• **Exercise requirements**:
Please copy word for word the part of the entries below that opens with the line containing "Describe the element at coordinates (320, 556)" and closes with the line containing "The height and width of the screenshot is (466, 600).", both lines included.

• **Source material**:

:::

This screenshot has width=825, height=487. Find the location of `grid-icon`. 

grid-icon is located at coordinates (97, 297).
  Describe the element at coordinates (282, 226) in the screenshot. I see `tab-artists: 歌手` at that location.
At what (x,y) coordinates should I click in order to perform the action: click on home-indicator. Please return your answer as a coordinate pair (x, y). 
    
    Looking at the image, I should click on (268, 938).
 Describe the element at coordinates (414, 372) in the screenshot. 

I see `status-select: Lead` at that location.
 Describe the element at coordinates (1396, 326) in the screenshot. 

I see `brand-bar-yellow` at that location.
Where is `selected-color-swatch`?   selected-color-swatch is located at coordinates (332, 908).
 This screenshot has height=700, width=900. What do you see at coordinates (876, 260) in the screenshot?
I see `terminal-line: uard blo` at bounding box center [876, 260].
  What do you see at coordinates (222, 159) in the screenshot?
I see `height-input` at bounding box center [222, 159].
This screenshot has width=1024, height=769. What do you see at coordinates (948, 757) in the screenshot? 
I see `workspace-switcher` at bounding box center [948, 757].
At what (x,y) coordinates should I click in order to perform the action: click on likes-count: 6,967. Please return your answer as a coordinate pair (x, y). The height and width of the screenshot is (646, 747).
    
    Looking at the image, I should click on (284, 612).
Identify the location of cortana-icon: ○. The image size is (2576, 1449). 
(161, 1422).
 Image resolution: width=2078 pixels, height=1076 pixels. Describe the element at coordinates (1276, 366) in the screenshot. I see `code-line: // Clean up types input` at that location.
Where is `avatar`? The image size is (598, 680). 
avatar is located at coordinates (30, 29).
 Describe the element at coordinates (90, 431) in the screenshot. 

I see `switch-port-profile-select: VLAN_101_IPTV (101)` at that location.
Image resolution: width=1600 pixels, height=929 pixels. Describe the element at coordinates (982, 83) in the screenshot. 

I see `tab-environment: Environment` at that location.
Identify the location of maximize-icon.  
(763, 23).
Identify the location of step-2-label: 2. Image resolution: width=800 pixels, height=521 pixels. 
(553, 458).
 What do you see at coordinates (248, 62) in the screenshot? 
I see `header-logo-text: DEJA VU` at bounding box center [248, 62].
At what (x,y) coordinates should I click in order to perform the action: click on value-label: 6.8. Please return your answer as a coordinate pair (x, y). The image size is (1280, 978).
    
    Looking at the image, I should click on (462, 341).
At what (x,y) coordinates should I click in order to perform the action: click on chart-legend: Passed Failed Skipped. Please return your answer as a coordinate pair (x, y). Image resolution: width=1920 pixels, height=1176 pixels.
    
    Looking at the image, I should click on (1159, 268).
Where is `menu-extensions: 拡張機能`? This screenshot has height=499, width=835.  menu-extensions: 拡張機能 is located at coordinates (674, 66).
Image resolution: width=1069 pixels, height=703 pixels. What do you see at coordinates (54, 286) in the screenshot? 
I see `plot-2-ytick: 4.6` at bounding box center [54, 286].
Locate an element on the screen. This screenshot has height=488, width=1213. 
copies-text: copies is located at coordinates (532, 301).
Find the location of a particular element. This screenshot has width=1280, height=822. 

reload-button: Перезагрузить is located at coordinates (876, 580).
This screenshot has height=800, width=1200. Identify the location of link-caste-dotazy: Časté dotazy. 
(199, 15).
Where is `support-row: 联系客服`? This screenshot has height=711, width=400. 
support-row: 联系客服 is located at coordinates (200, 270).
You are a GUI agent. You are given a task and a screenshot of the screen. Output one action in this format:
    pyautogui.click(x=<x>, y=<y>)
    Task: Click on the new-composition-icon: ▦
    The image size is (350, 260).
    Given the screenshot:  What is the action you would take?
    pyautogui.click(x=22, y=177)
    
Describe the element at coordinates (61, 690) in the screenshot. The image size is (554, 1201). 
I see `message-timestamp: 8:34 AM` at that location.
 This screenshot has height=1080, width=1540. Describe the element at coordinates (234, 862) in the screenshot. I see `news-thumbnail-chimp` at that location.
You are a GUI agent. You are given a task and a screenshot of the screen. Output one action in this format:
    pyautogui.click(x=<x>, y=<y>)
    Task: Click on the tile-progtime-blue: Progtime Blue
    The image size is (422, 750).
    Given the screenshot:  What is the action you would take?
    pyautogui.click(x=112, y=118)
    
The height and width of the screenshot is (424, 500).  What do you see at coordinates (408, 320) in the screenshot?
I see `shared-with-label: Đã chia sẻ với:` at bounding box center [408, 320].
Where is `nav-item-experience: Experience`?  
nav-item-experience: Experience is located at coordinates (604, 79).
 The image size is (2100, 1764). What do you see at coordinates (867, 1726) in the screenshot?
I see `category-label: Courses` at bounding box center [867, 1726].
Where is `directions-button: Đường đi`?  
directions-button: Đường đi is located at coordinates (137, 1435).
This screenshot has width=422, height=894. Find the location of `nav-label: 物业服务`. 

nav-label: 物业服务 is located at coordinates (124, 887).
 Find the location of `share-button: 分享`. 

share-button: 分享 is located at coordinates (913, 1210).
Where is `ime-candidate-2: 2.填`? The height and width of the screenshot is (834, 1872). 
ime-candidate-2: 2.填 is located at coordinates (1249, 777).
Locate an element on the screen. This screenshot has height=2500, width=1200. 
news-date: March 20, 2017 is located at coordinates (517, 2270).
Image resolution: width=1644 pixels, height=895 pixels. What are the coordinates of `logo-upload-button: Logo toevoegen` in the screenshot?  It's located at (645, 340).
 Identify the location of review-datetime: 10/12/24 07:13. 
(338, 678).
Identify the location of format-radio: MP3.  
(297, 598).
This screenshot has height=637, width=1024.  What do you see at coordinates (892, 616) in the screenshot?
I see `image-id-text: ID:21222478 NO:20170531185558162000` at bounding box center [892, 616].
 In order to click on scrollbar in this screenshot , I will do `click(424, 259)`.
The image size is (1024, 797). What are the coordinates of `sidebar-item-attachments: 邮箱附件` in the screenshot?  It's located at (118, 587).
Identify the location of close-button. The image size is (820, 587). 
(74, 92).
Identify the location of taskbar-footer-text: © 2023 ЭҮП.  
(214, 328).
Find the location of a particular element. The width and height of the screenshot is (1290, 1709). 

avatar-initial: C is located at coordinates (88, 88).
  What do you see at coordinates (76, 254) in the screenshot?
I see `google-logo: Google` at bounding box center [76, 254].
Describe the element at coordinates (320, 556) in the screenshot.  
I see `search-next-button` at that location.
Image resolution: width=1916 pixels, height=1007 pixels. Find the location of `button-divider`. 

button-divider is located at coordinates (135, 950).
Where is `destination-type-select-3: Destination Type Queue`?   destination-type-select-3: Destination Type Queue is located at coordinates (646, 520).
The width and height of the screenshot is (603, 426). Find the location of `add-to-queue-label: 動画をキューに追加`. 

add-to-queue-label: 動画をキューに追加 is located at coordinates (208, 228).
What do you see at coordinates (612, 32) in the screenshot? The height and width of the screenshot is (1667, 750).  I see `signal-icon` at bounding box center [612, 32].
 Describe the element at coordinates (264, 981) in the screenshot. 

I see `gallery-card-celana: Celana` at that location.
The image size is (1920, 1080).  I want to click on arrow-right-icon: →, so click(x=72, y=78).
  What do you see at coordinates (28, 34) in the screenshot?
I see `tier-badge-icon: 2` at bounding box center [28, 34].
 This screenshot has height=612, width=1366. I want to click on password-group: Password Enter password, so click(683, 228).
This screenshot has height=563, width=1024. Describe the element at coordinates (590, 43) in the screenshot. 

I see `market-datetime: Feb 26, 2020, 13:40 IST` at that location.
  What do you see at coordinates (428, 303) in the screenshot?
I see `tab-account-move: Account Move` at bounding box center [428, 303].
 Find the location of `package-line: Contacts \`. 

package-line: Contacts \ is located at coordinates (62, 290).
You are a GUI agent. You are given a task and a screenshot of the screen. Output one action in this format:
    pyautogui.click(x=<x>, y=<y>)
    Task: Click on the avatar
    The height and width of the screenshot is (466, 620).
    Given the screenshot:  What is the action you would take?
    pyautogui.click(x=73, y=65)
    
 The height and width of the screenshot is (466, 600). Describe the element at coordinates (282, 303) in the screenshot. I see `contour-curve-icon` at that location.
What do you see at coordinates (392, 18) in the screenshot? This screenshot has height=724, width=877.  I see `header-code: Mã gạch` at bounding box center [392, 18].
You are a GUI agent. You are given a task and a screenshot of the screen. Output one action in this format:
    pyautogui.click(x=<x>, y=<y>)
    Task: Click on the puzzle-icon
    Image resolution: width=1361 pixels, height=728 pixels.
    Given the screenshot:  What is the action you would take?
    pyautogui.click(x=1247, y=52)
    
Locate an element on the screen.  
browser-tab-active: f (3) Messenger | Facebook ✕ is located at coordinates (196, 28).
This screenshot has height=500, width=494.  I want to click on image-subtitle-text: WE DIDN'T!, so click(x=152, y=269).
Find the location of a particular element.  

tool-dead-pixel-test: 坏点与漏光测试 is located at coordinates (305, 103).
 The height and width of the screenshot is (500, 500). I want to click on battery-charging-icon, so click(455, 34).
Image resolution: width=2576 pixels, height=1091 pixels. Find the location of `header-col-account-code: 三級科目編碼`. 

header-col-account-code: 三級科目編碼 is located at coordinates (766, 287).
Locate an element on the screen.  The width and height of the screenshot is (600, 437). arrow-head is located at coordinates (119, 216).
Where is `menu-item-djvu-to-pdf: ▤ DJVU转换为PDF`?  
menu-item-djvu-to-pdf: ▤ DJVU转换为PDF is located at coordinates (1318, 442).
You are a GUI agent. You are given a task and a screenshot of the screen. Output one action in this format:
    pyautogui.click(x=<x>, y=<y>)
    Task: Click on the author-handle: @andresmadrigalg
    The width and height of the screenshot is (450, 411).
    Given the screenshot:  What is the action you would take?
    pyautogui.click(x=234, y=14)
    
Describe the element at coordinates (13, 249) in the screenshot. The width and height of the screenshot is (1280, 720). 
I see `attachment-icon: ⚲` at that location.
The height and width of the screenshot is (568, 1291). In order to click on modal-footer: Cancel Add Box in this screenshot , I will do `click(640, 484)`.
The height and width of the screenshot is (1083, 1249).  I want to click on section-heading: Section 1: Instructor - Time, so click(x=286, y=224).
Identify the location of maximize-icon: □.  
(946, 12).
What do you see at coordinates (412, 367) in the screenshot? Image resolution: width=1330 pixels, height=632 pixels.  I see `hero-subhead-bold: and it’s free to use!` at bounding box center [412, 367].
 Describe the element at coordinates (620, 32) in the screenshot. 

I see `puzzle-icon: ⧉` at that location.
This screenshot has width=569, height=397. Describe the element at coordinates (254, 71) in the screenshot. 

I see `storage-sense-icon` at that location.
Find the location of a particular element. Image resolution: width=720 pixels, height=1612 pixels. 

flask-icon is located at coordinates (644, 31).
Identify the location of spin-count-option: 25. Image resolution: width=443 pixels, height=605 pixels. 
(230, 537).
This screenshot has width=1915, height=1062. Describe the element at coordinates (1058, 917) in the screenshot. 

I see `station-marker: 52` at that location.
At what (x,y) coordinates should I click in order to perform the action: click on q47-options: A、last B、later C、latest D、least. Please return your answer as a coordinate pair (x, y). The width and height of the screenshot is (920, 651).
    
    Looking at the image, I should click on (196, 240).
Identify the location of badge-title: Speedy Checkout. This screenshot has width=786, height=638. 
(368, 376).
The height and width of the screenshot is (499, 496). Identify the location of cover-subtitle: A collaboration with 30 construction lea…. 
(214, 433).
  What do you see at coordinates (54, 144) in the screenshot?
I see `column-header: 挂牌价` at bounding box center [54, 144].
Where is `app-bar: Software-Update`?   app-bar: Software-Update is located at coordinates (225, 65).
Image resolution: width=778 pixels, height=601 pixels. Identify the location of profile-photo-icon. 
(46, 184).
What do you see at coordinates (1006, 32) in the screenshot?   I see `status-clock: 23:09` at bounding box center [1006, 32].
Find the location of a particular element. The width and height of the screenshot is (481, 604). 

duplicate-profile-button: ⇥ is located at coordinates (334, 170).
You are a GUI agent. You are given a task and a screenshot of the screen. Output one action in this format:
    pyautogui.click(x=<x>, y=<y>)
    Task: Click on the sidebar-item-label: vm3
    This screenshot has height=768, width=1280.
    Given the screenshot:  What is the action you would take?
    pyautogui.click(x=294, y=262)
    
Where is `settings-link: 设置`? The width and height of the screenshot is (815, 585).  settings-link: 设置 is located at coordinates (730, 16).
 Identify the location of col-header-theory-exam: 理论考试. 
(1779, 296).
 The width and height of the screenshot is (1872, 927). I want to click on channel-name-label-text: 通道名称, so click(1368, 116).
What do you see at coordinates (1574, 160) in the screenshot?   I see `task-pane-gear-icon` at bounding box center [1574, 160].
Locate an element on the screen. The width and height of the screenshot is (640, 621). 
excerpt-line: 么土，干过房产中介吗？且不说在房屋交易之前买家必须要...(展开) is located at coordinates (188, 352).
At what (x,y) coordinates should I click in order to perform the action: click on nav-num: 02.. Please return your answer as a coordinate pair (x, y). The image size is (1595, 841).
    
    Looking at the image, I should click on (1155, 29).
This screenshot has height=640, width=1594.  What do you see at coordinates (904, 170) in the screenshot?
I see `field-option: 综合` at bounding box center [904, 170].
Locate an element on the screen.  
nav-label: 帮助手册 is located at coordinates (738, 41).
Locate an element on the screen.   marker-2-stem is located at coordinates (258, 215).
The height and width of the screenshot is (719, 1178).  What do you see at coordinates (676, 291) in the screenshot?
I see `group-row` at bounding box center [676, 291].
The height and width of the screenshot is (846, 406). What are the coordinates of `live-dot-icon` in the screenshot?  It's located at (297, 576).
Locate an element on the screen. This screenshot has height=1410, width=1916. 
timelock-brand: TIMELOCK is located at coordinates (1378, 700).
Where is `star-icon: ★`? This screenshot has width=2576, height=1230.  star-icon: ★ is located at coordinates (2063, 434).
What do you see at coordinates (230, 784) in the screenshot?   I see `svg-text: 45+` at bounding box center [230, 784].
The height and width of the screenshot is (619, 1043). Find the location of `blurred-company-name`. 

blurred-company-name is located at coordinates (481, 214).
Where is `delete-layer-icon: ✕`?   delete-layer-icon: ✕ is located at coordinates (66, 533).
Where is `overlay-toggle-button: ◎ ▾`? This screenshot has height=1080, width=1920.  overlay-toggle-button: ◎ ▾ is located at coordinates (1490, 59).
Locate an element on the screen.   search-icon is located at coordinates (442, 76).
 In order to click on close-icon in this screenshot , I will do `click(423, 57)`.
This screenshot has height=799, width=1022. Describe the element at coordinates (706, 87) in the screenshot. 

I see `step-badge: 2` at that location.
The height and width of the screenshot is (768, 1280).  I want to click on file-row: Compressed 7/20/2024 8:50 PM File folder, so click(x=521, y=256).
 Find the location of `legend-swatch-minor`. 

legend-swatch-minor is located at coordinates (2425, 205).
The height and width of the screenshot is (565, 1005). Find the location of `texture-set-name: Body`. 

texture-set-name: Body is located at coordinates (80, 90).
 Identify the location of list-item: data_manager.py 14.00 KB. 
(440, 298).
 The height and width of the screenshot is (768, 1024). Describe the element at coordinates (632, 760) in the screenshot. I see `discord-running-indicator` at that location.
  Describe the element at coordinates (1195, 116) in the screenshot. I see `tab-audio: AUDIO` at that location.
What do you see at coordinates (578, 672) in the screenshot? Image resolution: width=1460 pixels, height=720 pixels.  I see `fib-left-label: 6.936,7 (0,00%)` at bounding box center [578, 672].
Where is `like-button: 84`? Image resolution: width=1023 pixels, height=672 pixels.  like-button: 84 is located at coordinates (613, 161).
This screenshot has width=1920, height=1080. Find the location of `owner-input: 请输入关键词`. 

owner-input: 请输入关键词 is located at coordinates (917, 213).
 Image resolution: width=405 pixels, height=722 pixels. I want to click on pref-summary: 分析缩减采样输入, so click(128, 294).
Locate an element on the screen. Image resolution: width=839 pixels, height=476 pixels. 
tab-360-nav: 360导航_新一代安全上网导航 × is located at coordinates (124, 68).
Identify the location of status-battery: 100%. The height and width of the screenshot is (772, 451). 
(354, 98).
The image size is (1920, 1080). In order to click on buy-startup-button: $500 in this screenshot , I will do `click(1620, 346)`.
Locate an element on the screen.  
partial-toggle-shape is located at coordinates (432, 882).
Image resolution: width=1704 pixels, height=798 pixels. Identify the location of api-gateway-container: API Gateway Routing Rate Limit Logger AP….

:::

• **Solution**:
Describe the element at coordinates (320, 556) in the screenshot.  
I see `search-next-button` at that location.
Image resolution: width=1916 pixels, height=1007 pixels. Find the location of `button-divider`. 

button-divider is located at coordinates (135, 950).
Where is `destination-type-select-3: Destination Type Queue`?   destination-type-select-3: Destination Type Queue is located at coordinates (646, 520).
The width and height of the screenshot is (603, 426). Find the location of `add-to-queue-label: 動画をキューに追加`. 

add-to-queue-label: 動画をキューに追加 is located at coordinates (208, 228).
What do you see at coordinates (612, 32) in the screenshot? The height and width of the screenshot is (1667, 750).  I see `signal-icon` at bounding box center [612, 32].
 Describe the element at coordinates (264, 981) in the screenshot. 

I see `gallery-card-celana: Celana` at that location.
The image size is (1920, 1080).  I want to click on arrow-right-icon: →, so click(x=72, y=78).
  What do you see at coordinates (28, 34) in the screenshot?
I see `tier-badge-icon: 2` at bounding box center [28, 34].
 This screenshot has height=612, width=1366. I want to click on password-group: Password Enter password, so click(683, 228).
This screenshot has height=563, width=1024. Describe the element at coordinates (590, 43) in the screenshot. 

I see `market-datetime: Feb 26, 2020, 13:40 IST` at that location.
  What do you see at coordinates (428, 303) in the screenshot?
I see `tab-account-move: Account Move` at bounding box center [428, 303].
 Find the location of `package-line: Contacts \`. 

package-line: Contacts \ is located at coordinates (62, 290).
You are a GUI agent. You are given a task and a screenshot of the screen. Output one action in this format:
    pyautogui.click(x=<x>, y=<y>)
    Task: Click on the avatar
    The height and width of the screenshot is (466, 620).
    Given the screenshot:  What is the action you would take?
    pyautogui.click(x=73, y=65)
    
 The height and width of the screenshot is (466, 600). Describe the element at coordinates (282, 303) in the screenshot. I see `contour-curve-icon` at that location.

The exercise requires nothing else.